Participants in the present study, Developmental Insult and Brain Anomaly in Schizophrenia (DIBS), were ascertained from an earlier epidemiologic study conducted in Oakland, CA. The original version of the Peabody Picture Vocabulary Test (PPVT), a test of receptive vocabulary, was administered at age 5 or 9 and repeated as part of the DIBS study at an average age of 40. There were 10 DIBS cases with DSM-IV schizophrenia or schizoaffective disorder and 15 demographically similar DIBS controls with both child and adult PPVT scores.
Cases scored significantly lower than controls in childhood (d=.95) and adulthood (d=1.67). Residualized scores indicating the number of SDs above or below one’s predicted adult score revealed a mean case-control difference of −1.51 SDs, consistent with significant relative decline over time among the cases (p<.0013).
In this prospective study, individuals who developed adult schizophrenia manifested impaired receptive vocabulary during childhood and further relative deterioration (or lack of expected improvement) between childhood and midlife. Limitations should also be acknowledged, including the small sample size and the fact that we cannot be certain when the continued deterioration took place.

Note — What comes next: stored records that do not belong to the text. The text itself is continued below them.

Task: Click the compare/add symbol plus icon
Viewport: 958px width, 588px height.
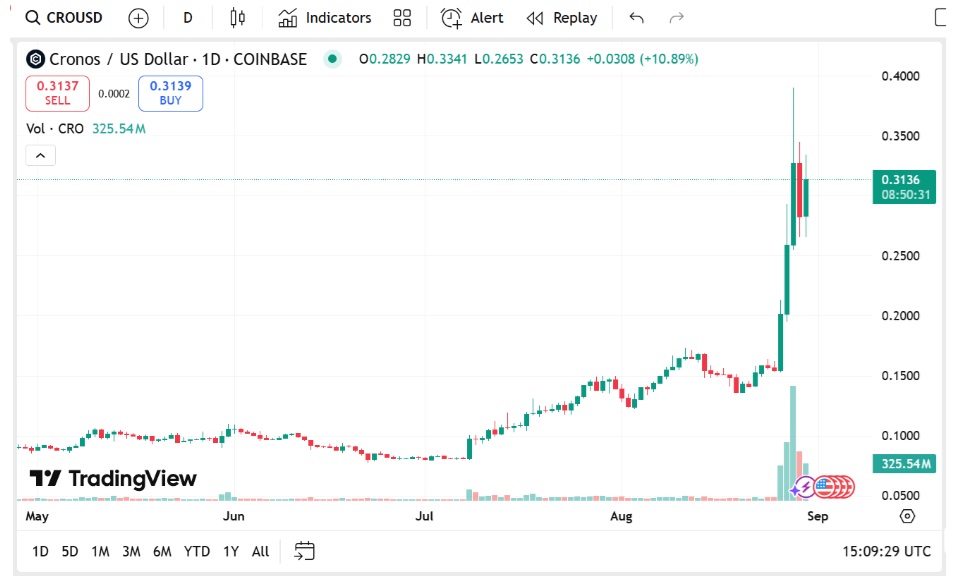Action: click(137, 17)
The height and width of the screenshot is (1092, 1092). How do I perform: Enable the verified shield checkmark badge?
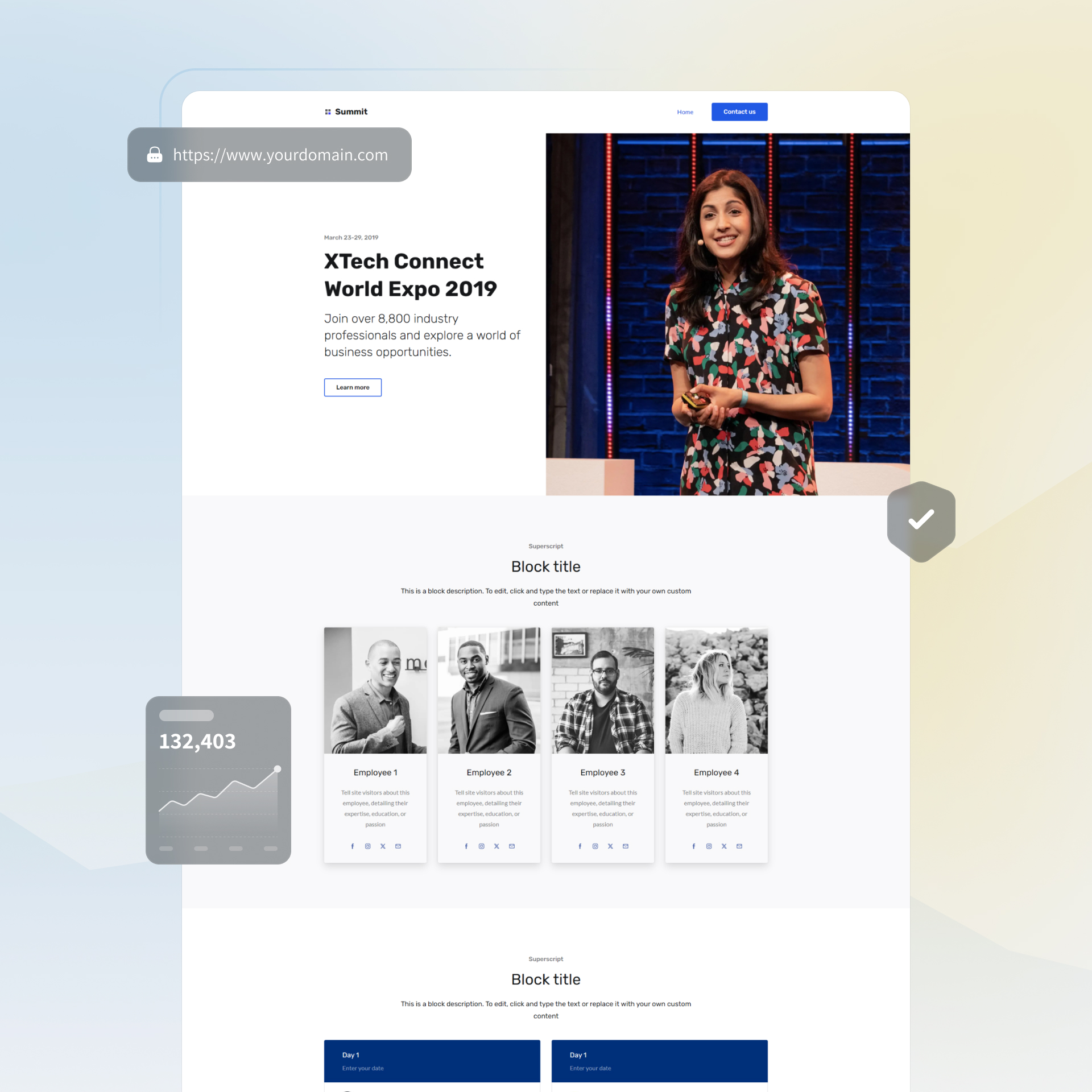[x=922, y=518]
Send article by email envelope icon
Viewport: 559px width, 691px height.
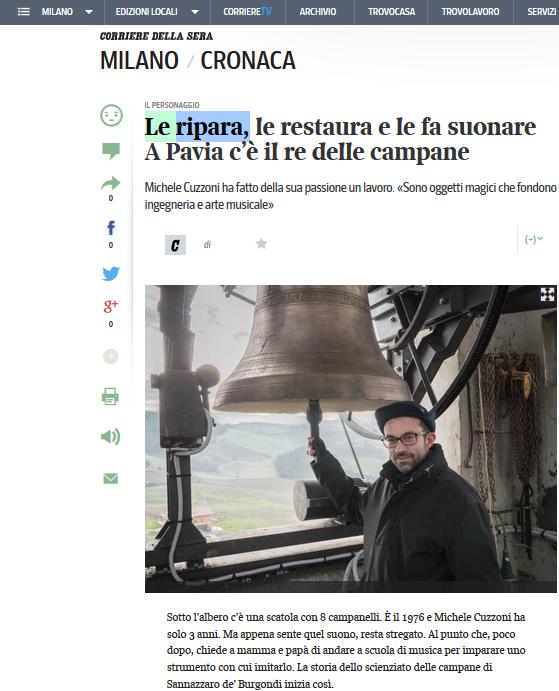tap(111, 478)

It is widely accepted that cognitive deficits are core features of schizophrenia and that they are present before the onset of frank psychosis in individuals who later go on to develop the illness. There is also evidence of a decline in cognitive function after illness onset, although it appears that this usually occurs early in the course of illness. Beyond these early declines, the data largely suggest that any further changes are not greater than what would be expected from normal age-related declines (Heaton et al., 2001). However, there may be 2 exceptions to this general finding: treatment-resistant chronic patients may show late-life cognitive declines (Harvey et al., 1999), and cross-sectional data suggest relatively selective declines in executive function that exceed normal age-related changes (Fucetola et al., 2000).
Despite this growing body of pre- and post-onset findings, it is still rare to have cognitive measures in the same individuals both before and after the onset of schizophrenia. It is even more unusual to have the identical measures obtained at both time points. Particularly for very long-term follow-ups in which practice effects are not an issue, the state-of-the-art in longitudinal studies is to use the same—rather than alternate-form—measures in order to minimize the impact of test unreliability and method variance. Moreover, because of the issue of developmental changes in test performance, it is important to have a well-characterized healthy comparison group. For example, many cognitive functions show small improvements through late midlife (Schaie, 2005).
Participant in 2 early samples studied prior to the well-defined DSM-III diagnostic criteria were tested initially in their mid-20s. Schizophrenia patients exhibited small IQ declines, whereas healthy comparison participants exhibited increases averaging about the equivalent of 10 IQ points (Heaton and Drexler, 1987). Seidman et al. (2006) compared schizophrenia patients and controls who were tested at age 7 and again at an average post-onset age of 35, for a 28-year follow-up. They compared childhood scores on the Wechsler Intelligence Scale for Children (Wechsler, 1949) and adult scores on the Wechsler Adult Intelligence Scale – Revised (Wechsler, 1981) vocabulary (verbal ability), block design (perceptual organization), and digit span (short-term memory) subtests. Effect sizes at age 7 were 0.42, 0.18, and 0.48. The effect sizes at age 35 were larger: 0.87, 0.89, 0.72. These results indicated poorer cognitive functioning in schizophrenia patients in both childhood and adulthood. Although there was not a test for a group by time interaction, the effect size increases strongly suggest differential change over time. Controls declined very slightly but the patients declined even more.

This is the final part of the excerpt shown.